Calculator software; compiler

General Non-AI

Human intervention in computation, e.g., Amazon Mechanical Turk

Level 1: Emerging

(Equal to or slightly better than unskilled humans)

Narrow Emerging AI

GOFAI; simple rule-based systems, e.g., SHRDLU

Emerging AGI

ChatGPT, Bard, Llama 2, Gemini

Level 2: Competent

(At least 50% of a competent human)

Competent Narrow AI

Toxicity detectors like Jigsaw; smart speakers like Siri (Apple), Alexa (Amazon), or Google Assistant (Google); visual question-answering systems like PaLI; Watson (IBM); latest LLMs for specific tasks (e.g., short writing, simple coding)

Competent AGI

Not yet achieved

Level 3: Expert

(At least 90% of a competent human)

Expert Narrow AI

Spelling and grammar checkers like Grammarly; generative image models like Imagen or Dall-E 2

Expert AGI

Not yet achieved

Level 4: Virtuoso

(At least 99% of a competent human)

Virtuoso Narrow AI

Deep Blue; AlphaGo

Virtuoso AGI

Not yet achieved

Level 5: Superhuman

(Exceeding 100% of human ability)

Superhuman Narrow AI

AlphaFold, AlphaZero, StockFish

Superhuman AGI

Not yet achieved

The DeepMind research team emphasizes that these levels are based on AGI’s performance and generality, proposing that any definition of AGI should meet six principles: focusing on capability rather than process, focusing on generality and performance, focusing on cognitive and meta-cognitive tasks, focusing on potential rather than deployment, focusing on ecological validity, and focusing on the pathway to AGI rather than a single endpoint.

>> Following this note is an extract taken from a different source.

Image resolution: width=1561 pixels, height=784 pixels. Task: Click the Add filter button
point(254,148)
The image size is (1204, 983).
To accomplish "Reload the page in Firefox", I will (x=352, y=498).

1. Focus on capability rather than process. AGI evaluation should be based on its output and effectiveness, rather than its internal workings or mechanisms. For example, if an AGI system can pass exams or solve complex problems, we care about its ability to complete these tasks rather than whether it thinks like a human.

2. Focus on generality and performance. For a system to be considered AGI, it must not only excel in multiple domains (generality) but also reach a certain performance level in these domains.

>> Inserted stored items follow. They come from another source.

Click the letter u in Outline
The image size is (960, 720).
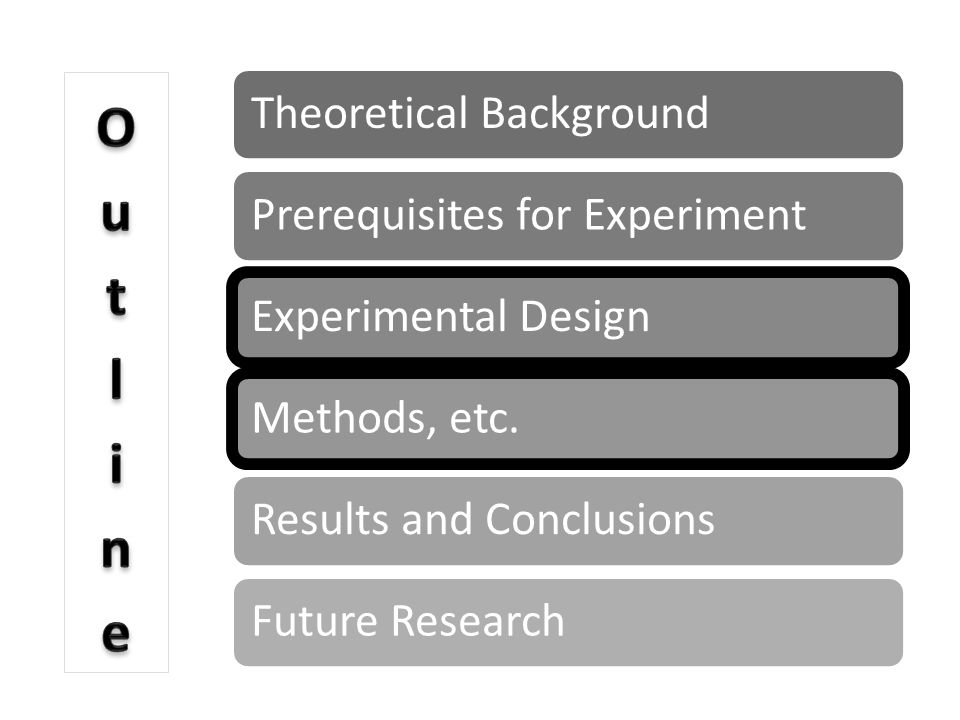pyautogui.click(x=116, y=215)
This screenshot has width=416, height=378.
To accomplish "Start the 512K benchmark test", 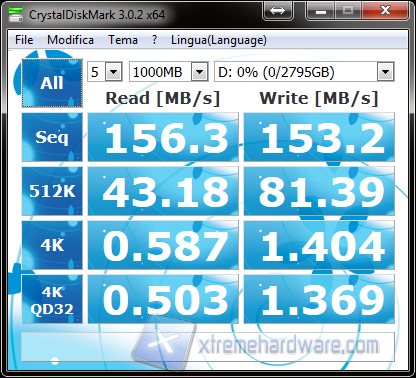I will tap(52, 191).
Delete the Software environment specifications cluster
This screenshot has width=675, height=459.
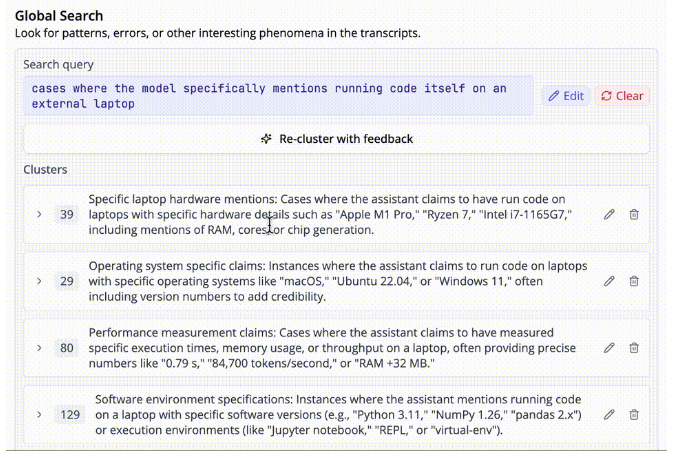[x=634, y=415]
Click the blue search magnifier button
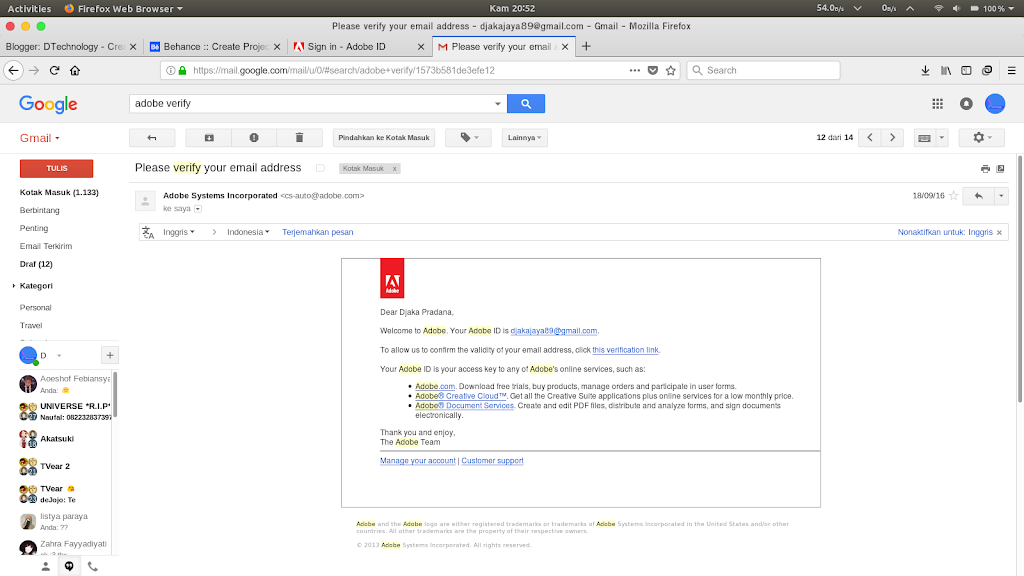 pyautogui.click(x=525, y=103)
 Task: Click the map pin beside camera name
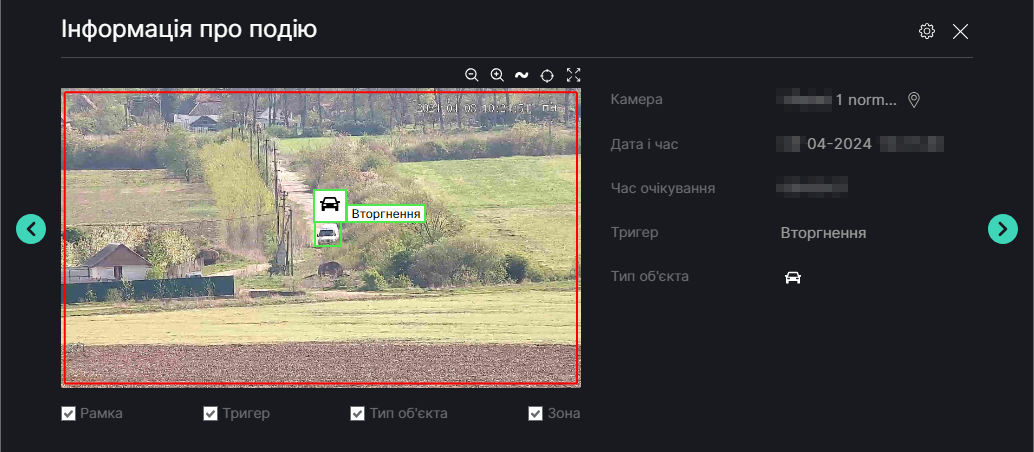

3. Focus on cognitive and meta-cognitive tasks. Cognitive tasks involve knowledge processing tasks, such as understanding, learning, and memory. Meta-cognitive tasks involve awareness and control of one’s cognitive processes, such as learning new skills or seeking help when facing difficulties. This principle emphasizes that AGI must not only perform specific cognitive tasks but also engage in self-reflection and self-improvement.

4. Focus on potential rather than deployment. When defining AGI, attention should be paid to the system’s potential capabilities rather than whether it has been practically deployed or applied. This means that even if a system demonstrates superhuman capabilities in a laboratory setting, it can still be considered AGI even if it has not been widely deployed.

5. Focus on ecological validity. Ecological validity refers to the degree of similarity between the environment of research or testing and real-world environments; AGI evaluation should be based on its performance in real-world tasks.

6. Focus on the pathway to AGI rather than a single endpoint. This principle recognizes that the development of AGI is a gradual process rather than a single, fixed endpoint. This means we should focus on the different stages and milestones in the development of AGI rather than just the final, fully realized AGI state.

The goal of AGI has always been the ultimate vision of artificial intelligence research. Currently, large models still have significant room for improvement in task handling breadth, and their capabilities are still at the Emerging AGI level. While models like GPT-4, Gemini 1.5, and Claude 3 can already handle multimodal inputs such as text, images, and videos, and perform various tasks such as solving mathematical problems, creating content, writing poetry, and answering questions in an informative manner, they still lack the ability for independent decision-making and action execution. Moreover, many current models still focus on performance improvements in a single domain; for example, Kimi excels in handling long text inputs but cannot generate images; Sora can perform high-quality text-to-video tasks but lacks Q&A functionality.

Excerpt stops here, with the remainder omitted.